DO THIS » From the exhibition review below, pull out word for word the part that opens with the words "The Blazers, who" and closes with "has elaborated on.".

A few readers may need the title of the exhibition now at NVISION in Northside explained. If you lag in current verbal by-play and are puzzled by Sofa King Good, try saying it aloud starting with “so” and running the rest together, fast. Got it? Yep. Good stuff here.
Arynn and Joel Blazer, the husband-and-wife duo whose work is on display in Sofa King Good, are enamored of pattern. They work individually, but in this joint show it’s apparent they look over each other’s shoulder pretty frequently while still maintaining personal approaches. Establishing order in a universe of much-ness seems the primary quest of each. NVISION, where the stock of vintage clothing and furnishings crowd the space, is an ideal setting for artists concerned with such a feat.
The Blazers, who are married and live in Carthage, Ohio, have been showing together for more than a decade, says NVISION owner Emily Buddendeck. Two previous exhibitions of their work have appeared in her shop; objects in the current show all date from the past year.
Arynn has never contemplated a straight line, judging from her embroidery pieces shown here. Even some of the pieces themselves eschew rectangular framing for circle shapes. She dyed and bleached fabric and shaped clay additions to certain works; in some pieces her sinuous shapes move across a rural idyll or a vase of flowers or some other composition by another hand — found art she has elaborated on.
Those shapes — rolling, roiling curves in solid black — are picked out by black silhouettes peeking around the edges, something familiar ... rabbits! It takes a moment to identify them, but once you’ve recognized rabbits, you see them everywhere in her work. A series she calls “Pastoral Graffiti” has them; another, “Still Life Graffiti,” replaces the sky and hint of barn seen in “Pastoral” with gatherings of flowers. The rabbits, however, are everywhere. Farmers and gardeners know the experience.

DATASET ENTRIES »
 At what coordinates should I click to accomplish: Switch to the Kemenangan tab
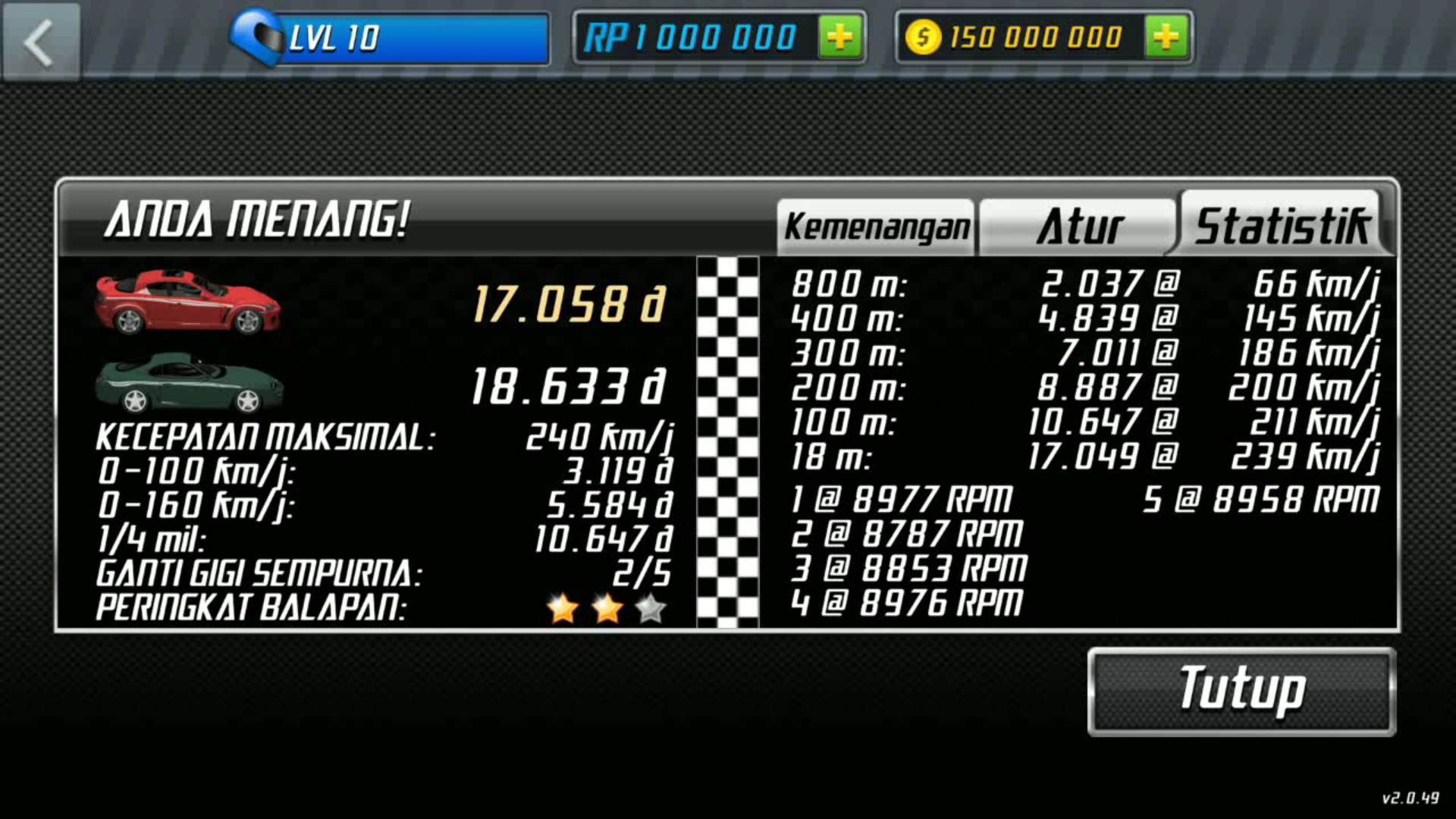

---

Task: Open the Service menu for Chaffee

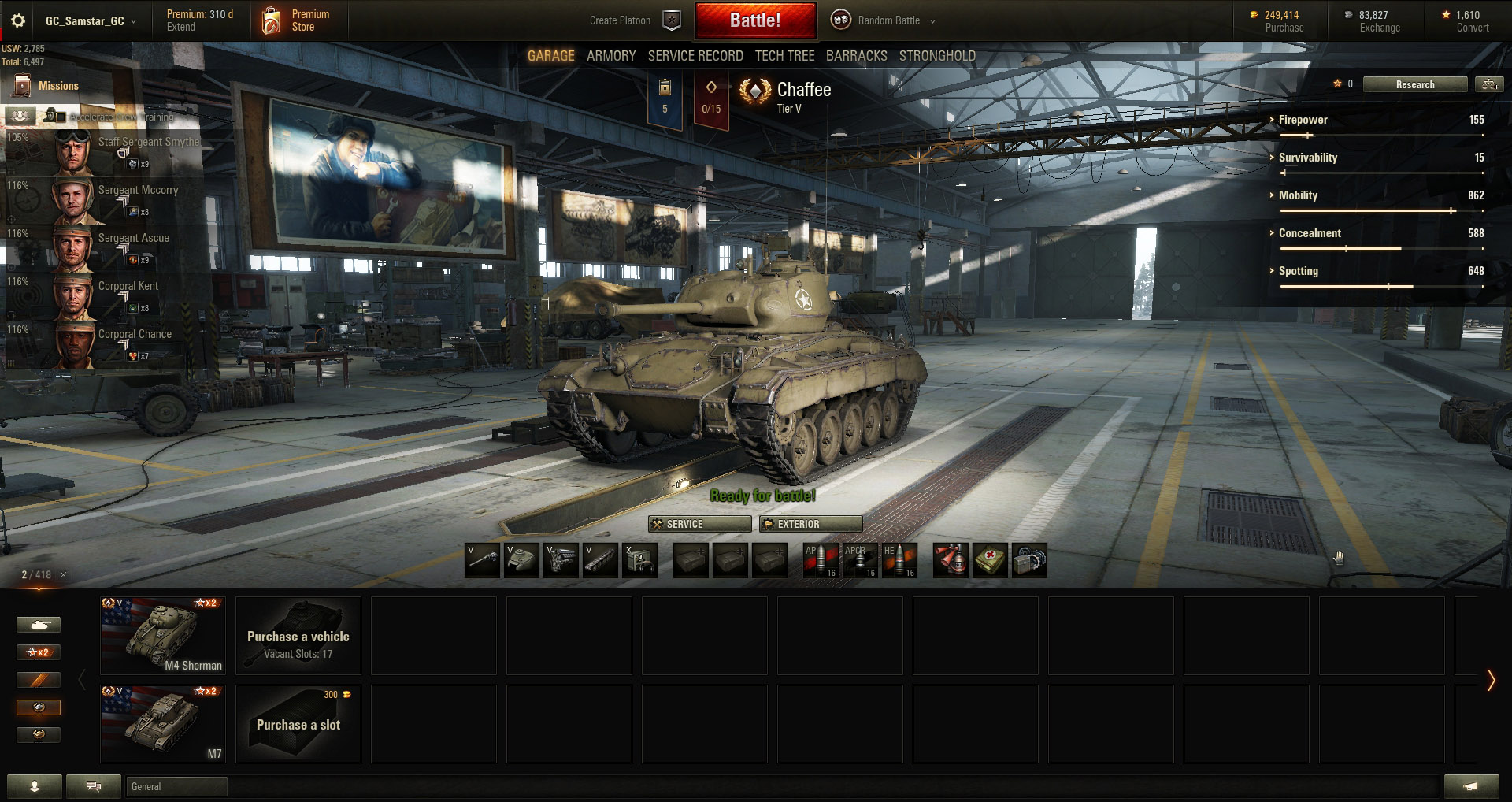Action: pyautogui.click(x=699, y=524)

RESULT OF THIS TASK »
The Blazers, who are married and live in Carthage, Ohio, have been showing together for more than a decade, says NVISION owner Emily Buddendeck. Two previous exhibitions of their work have appeared in her shop; objects in the current show all date from the past year.
Arynn has never contemplated a straight line, judging from her embroidery pieces shown here. Even some of the pieces themselves eschew rectangular framing for circle shapes. She dyed and bleached fabric and shaped clay additions to certain works; in some pieces her sinuous shapes move across a rural idyll or a vase of flowers or some other composition by another hand — found art she has elaborated on.